Example: By using the A-Fwd and B-Rev primers in a PCR reaction, fragments A and B can be amplified as one piece. The C-Fwd and E-Rev primers can also be used to amplify fragments C, D, and E as a single piece. The Gibson Assembly can then be repeated with a total of 3 fragments instead of 6.
Fragment- 1. A-B
2. C-E
3. F
Example of a 6-piece Gibson Assembly being amplified to reduce the total number of pieces to 3
PCR
PCR
Run the PCR reactions using the chosen primer pairs from step 1 and the failed Gibson Assembly as the template.
Reaction Mixture
25 μl PrimeSTAR Max DNA mastermix
22 μl DI water
1 μl Forward primer [10 μM]
1 μl Reverse primer [10 μM]
1 μl Failed Gibson Reaction
------------------------------------------------
50 μl Total
Cycling Conditions
- 98°C for 10 sec.
- Tm-5°C for 15 sec.
- 72°C for 10 sec./kb
* Run steps 1-3 for 30 cycles
Run a gel
Run a gel
Run the PCR fragments amplified from step 2 on a .8% - 1% agarose gel to ensure that each of the reactions was successful.

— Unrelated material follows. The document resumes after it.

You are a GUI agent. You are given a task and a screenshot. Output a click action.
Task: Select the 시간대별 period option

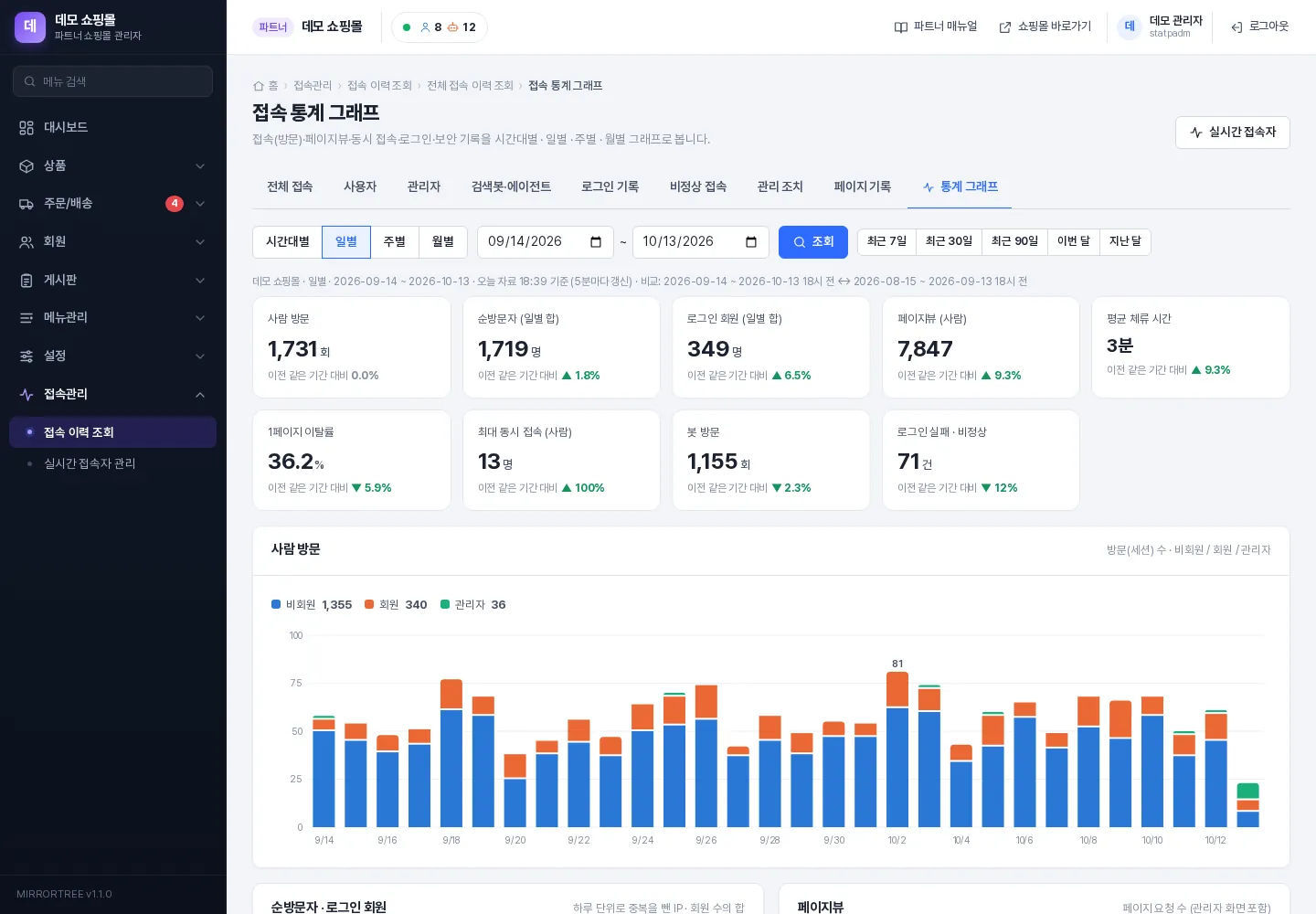[x=288, y=242]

Note: If a PCR reaction of some of the pieces failed, then repeat step 1 with different primer pairs to amplify a different set of fragments together. This also acts as a diagnostic tool to determine which DNA pieces are not assembling efficiently.
Purify DNA
Purify DNA
Purify the remainder of each of the PCR reactions. We use a Zymo Research DNA Clean and Concentrator kit.
Gibson Assembly
Gibson Assembly
Set up Gibson Assembly in a PCR tube
1 μl each DNA fragment (we dilute each of our fragments to 30 fmol)
5 μl Gibson Assembly Master mix (NEB)
x μl DI water
--------------------
10 μl total
*Incubate the Gibson Assembly in a thermocycler at 50°C for 1 h.
Transform
Transform
Mix 5 μl Gibson Assembly with 25 μl NEB 5-alpha chemically competent cells and hold on ice 5-10 min
Heat shock cells at 45°C for 30 sec and immediately place back on ice for 5 min
Add 270 μl SOC to the cells and incubate at 37°C for 1 h
Plate 50 μl cells on an LB plate containing the appropriate antibiotics and grow overnight at 37°C
Verify Transformants
Verify Transformants
Grow resulting colonies in LB broth + antibiotics and perform colony PCR, restriction digestions, and/or sequencing to verify that the assembled plasmids are correct.